Estimating Reaction Barriers with Deep Reinforcement Learning

Tracking #: 878-1858

Authors:

	Name	ORCID
	Adittya Pal	https://orcid.org/0009-0005-0705-7768

Responsible editor:

Richard Mann

Submission Type:

Research Paper

Abstract:

Stable states in complex systems correspond to local minima on the associated potential energy surface. Transitions between these local minima govern the dynamics of such systems. Precisely determining the transition pathways in complex and high-dimensional systems is challenging because these transitions are rare events, and isolating the relevant species in experiments is difficult. Most of the time, the system remains near a local minimum, with rare, large fluctuations leading to transitions between minima. The probability of such transitions decreases exponentially with the height of the energy barrier, making the system's dynamics highly sensitive to the calculated energy barriers. This work aims to formulate the problem of finding the minimum energy barrier between two stable states in the system's state space as a cost-minimization problem. It is proposed to solve this problem using reinforcement learning algorithms. The exploratory nature of reinforcement learning agents enables efficient sampling and determination of the minimum energy barrier for transitions.

Manuscript:

ds-paper-878.pdf

Previous Version:

Estimating Reaction Barriers with Deep Reinforcement Learning

Data repository URLs:

GitHub repository for the code: https://github.com/AdittyaPal/energy_barrier_rl

.ipynb file for figures: https://github.com/AdittyaPal/energy_barrier_rl/blob/main/figures.ipynb

Zenodo repository for trajectories and plot data: Pal, A. (2024). Supporting Data for the submission Estimating Reaction Barriers using Deep Reinforcement Learning. Zenodo. https://doi.org/10.5281/zenodo.12783976

Date of Submission:

Wednesday, September 4, 2024

Date of Decision:

Monday, September 23, 2024

Nanopublication URLs:
http://ds.kpxl.org/RAZdadPk2Lz1Bo6jvZxCeFME9-Yr-NXwBxOJuOxgWfVSk

Decision:

Solicited Reviews:

Review #1 submitted on 11/Sep/2024

By Chris Beeler ORCID logo

https://orcid.org/0000-0002-8603-3027

Review Details

Reviewer has chosen not to be Anonymous

Overall Impression: Good
Suggested Decision: Undecided
Technical Quality of the paper: Good
Presentation: Good
Reviewer`s confidence: High
Significance: Moderate significance
Background: Comprehensive
Novelty: Limited novelty
Data availability: All used and produced data (if any) are FAIR and openly available in established data repositories
Length of the manuscript: The length of this manuscript is about right

Summary of paper in a few sentences (summary of changes and improvements for second round reviews):

This paper aims to estimate reaction barrier energies via a TD3-SAC hybrid reinforcement learning method. They first do this by constructing the potential energy landscapes as OpenAI gymnasium style environments where the agent can navigate through this space like a maze, creating some reaction pathway. The goal they set for the agent to learn is minimizing the sum of energies for each state visited in this pathway. They show that their algorithm is able to estimate near optimal reaction barriers in two examples.

Reasons to accept:

The problem this paper focuses on is interesting and a solution would have a clear application.
A new RL algorithm is presented that attempts to improve upon TD3 and SAC.
The author has clearly outlined the limitations of the work presented.
The author discusses the results in great detail.

Reasons to reject:

Results are only presented for two 2D examples of the problem here.

Nanopublication comments:

Further comments:

While the author has outlined that other state-of-the-art studies mostly only focus on 2D Müller–Brown potential surfaces, one would need to apply this algorithm to more than two examples to extract any meaningful performance metrics on it. in my opinion.

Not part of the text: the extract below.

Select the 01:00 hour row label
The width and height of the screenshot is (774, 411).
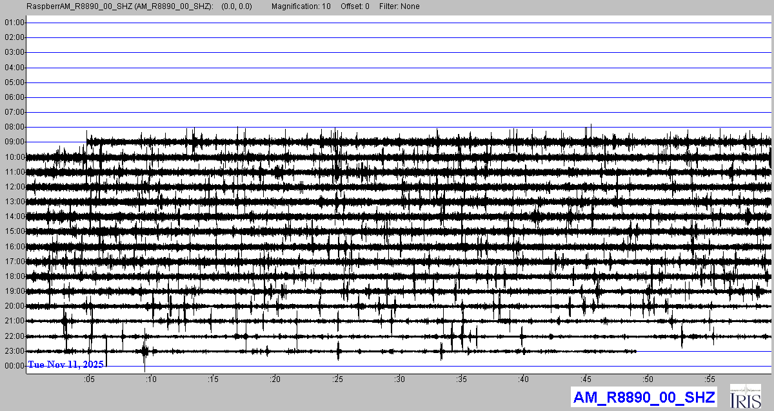click(14, 23)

Overall the manuscript has been significantly improved from the initial version. Except the one listed above, all my previous concerns have been addressed in detail. While it is just the one comment I have left, I consider it quite a big concern, hence why I have remained undecided. If the author were to add additional results (just a single figure would do), summarizing the performance of this algorithm trained on several different other Müller–Brown surfaces, this would shift me to suggest acceptance.

Alternatively, if the editor or other reviewer feel that the results presented are sufficient, then I will not press the issue any further.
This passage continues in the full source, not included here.